Records for the exercise:
====
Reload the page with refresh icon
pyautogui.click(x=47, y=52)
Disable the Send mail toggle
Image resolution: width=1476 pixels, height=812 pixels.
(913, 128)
====
Task directions: Which lines of the listing above contain the string "Image", matching case exactly? Copy each such line.

Reply:
Image resolution: width=1476 pixels, height=812 pixels.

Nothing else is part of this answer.